As Hoffmann says one of the most costly aspects of a major-budget film is when a hundred or more people sit around watching the producer make a choice and for the actors to speak, or for a scene be put in place. “Having an office-like environment remotely can help increase efficiency during the period when production costs are the highest in the stage,” he says.

Mobile workstations with high-end features such as Lenovo’s T15g, have now been equipped with graphics and processing capabilities that rival desktop counterparts.
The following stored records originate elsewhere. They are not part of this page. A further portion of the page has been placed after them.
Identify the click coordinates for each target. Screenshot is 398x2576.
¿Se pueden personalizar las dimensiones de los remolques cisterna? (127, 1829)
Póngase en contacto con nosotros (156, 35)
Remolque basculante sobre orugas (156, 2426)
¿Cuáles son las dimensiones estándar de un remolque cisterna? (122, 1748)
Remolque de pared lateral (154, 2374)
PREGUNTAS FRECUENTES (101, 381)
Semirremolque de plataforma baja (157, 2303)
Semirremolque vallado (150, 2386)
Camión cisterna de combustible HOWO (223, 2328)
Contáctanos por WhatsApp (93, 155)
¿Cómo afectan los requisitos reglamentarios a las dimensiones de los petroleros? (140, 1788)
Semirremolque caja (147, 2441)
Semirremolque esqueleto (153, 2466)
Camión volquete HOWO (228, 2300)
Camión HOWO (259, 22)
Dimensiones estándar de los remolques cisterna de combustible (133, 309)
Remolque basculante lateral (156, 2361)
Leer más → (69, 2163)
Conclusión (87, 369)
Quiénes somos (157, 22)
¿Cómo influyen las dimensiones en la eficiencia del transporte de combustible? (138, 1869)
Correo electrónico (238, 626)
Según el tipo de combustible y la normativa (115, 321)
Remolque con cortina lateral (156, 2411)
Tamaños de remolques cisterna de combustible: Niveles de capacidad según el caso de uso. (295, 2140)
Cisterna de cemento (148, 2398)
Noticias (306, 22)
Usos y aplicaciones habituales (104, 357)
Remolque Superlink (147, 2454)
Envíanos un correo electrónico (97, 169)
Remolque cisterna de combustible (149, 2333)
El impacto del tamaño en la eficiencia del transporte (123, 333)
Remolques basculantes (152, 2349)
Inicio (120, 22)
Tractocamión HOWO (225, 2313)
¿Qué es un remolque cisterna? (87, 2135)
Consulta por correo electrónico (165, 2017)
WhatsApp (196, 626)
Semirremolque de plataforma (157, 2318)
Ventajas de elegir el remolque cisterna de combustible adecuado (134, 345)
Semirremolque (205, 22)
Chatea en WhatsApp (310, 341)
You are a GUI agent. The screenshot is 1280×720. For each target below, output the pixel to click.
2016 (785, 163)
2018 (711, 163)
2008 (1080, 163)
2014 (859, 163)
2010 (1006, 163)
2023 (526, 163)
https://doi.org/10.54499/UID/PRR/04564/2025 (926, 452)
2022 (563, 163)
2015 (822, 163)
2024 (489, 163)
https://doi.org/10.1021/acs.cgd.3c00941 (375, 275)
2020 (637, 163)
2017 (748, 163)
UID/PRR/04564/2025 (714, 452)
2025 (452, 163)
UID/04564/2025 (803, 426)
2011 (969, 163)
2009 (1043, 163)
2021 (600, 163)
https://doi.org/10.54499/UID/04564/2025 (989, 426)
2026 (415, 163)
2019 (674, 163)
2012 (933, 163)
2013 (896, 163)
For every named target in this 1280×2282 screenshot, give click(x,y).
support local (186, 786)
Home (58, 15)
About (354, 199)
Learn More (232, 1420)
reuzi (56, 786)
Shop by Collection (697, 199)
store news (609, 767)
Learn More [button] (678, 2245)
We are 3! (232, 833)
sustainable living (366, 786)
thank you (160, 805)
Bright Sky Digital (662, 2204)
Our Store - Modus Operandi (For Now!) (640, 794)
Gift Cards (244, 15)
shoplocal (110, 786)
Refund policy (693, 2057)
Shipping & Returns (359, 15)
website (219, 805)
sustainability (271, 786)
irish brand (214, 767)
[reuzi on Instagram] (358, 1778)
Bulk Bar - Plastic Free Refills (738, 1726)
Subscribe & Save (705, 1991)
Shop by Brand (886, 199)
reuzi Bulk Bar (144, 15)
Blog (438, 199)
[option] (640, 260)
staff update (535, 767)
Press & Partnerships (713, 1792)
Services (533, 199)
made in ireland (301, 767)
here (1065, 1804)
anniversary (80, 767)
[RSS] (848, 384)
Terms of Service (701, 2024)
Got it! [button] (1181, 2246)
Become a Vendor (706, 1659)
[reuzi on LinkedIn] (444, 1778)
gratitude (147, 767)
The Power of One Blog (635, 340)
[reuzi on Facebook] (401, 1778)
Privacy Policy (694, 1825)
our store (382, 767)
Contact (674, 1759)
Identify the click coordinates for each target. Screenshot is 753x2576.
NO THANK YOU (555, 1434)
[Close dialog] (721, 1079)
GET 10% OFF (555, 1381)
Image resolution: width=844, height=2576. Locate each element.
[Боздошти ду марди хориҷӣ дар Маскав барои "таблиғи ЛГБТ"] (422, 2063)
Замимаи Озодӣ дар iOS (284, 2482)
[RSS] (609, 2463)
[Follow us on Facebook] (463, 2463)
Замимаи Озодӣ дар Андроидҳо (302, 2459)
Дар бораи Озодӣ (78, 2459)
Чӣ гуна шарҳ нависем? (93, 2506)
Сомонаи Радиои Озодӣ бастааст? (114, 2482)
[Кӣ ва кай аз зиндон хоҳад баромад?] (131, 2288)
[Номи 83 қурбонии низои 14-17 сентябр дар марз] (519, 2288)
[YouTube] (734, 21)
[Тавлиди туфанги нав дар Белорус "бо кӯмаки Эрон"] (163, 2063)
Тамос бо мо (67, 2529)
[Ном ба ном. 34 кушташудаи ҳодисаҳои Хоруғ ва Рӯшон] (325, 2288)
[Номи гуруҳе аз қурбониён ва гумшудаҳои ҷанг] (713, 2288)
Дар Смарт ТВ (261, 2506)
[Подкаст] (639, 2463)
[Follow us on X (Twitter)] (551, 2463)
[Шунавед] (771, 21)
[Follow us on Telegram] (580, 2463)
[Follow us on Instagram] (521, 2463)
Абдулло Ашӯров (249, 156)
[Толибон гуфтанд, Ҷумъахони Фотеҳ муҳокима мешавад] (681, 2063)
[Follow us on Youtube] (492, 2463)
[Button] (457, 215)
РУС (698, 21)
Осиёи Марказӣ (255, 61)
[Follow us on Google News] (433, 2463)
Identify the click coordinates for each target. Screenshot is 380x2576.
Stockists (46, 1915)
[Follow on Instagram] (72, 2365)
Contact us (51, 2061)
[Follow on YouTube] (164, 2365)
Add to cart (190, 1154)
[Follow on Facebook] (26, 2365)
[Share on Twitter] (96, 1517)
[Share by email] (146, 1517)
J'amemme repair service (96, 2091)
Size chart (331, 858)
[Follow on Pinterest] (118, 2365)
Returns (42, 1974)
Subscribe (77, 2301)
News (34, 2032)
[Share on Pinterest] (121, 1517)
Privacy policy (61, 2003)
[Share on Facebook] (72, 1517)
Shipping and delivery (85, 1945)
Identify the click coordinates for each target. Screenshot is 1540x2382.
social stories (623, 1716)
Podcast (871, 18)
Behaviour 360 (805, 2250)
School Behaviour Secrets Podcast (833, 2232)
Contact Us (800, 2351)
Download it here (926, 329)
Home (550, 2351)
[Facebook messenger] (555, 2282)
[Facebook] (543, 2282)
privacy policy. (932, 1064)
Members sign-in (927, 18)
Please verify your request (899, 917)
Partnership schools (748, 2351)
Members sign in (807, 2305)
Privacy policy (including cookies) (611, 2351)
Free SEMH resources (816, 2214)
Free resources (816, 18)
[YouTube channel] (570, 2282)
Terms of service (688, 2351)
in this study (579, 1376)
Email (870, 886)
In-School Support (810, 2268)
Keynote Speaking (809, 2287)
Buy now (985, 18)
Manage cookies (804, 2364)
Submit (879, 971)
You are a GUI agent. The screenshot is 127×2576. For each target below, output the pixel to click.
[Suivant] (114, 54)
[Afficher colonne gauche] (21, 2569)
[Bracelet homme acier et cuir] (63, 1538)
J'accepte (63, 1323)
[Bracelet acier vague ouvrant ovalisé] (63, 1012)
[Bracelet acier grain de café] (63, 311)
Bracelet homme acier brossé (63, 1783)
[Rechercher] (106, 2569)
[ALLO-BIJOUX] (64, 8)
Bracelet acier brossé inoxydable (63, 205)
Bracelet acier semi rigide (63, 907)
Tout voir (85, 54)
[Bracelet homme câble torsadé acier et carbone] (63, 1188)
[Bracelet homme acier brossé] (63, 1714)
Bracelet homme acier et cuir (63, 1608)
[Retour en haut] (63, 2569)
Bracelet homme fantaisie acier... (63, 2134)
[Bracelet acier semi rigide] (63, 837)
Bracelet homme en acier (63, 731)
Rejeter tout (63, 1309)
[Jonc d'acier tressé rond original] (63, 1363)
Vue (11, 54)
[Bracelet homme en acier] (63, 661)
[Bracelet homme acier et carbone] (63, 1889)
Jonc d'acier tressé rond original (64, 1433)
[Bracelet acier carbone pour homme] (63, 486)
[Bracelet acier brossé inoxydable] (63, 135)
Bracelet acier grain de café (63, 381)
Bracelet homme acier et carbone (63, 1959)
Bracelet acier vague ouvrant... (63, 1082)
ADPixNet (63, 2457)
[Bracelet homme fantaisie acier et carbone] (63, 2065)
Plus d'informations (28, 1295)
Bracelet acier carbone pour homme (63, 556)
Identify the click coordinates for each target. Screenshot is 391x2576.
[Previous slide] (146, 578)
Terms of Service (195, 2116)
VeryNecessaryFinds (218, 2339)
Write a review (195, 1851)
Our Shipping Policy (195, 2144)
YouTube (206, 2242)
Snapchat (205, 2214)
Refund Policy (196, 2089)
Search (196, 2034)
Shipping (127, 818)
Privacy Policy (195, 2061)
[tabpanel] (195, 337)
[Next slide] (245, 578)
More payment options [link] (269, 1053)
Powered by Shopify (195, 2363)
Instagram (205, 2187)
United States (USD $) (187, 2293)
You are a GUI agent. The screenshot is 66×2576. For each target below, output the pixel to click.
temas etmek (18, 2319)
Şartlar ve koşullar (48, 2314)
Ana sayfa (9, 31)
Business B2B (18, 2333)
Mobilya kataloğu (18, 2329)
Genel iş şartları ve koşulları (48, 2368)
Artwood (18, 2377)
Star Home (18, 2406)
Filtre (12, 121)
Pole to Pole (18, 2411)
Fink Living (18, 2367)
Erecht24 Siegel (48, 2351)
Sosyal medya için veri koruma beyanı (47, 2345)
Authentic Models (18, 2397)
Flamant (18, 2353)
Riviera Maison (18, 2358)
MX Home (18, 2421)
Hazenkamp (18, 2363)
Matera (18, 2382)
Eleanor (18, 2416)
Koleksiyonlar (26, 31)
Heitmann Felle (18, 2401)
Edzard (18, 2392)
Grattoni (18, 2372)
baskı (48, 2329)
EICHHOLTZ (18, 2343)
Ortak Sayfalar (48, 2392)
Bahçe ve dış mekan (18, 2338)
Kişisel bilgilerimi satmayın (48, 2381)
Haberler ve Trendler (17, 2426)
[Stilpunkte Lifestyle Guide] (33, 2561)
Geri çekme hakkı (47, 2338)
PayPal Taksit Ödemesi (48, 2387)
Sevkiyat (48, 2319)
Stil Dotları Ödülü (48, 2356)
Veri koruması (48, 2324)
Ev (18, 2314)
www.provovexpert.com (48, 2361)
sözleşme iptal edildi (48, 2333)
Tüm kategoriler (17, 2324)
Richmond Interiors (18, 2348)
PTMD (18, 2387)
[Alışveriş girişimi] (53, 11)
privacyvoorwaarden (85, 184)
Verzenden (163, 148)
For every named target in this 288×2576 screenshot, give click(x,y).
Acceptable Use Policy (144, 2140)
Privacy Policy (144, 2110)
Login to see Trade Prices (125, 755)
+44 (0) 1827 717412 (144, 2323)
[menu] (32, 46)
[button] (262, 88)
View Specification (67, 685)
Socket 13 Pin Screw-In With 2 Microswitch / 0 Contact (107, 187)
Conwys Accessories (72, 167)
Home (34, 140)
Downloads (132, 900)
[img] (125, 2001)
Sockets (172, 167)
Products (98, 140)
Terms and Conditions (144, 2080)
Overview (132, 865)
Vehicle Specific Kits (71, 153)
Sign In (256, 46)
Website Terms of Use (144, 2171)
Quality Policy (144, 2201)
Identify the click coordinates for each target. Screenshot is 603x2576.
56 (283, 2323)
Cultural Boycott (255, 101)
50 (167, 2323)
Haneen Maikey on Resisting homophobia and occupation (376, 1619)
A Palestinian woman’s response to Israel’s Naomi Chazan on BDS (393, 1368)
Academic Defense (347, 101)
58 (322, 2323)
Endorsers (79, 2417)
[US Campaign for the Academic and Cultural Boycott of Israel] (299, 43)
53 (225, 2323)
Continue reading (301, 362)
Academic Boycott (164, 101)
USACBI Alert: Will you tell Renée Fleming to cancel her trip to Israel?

This allows users to block scenes with VFX heavy effects while in the studio and making the entire post-production process easier and more efficient.

“We can operate from any location based on the needs of the project” MPC’s Jonathan Davies, although he says that in the last year, the attitude has changed in regards to how crucial it is to arrive there in the initial place. “With more advanced technology and communications I’d prefer to see less people traveling around the world and able to be completed to a high quality via remote access,” he adds.

Better access to world-class talent

According to Hoffmann his research, the shift to virtual collaboration can also benefit studios and artists in terms of attracting and retaining the best talent to do the job. “Artists are a popular commodity,” he says. “Studios are competing for the same talent and there are enormous expenses associated with attracting artists – regardless of whether you’re moving them from a town nearby or even further afield.”

“Social disconnecting has led studios into exploring and use technologies to create remote working environments and, by this way, they’ve addressed one of their biggest issues,” he continues. “It might not be practical to relocate the artist into their studio but you could transfer from the studio to that artist.”

The increasing use of remote workflows will decrease the need for huge office spaces in costly areas such as London, New York or LA. “Out of all bad things, there are good things that can happen,” continues Hoffmann. “Just that it’s been always done this way doesn’t mean it’s the most efficient or cost-effective or the most beneficial method for employees’ health.”

“Will be claiming that everything’s perfect? No. The production wasn’t flawless prior to social media, and people are always looking to improve their effectiveness and productivity,” he concludes. “But it’s not about the technology but more about the awareness that we all have to be willing to take the step of faith.”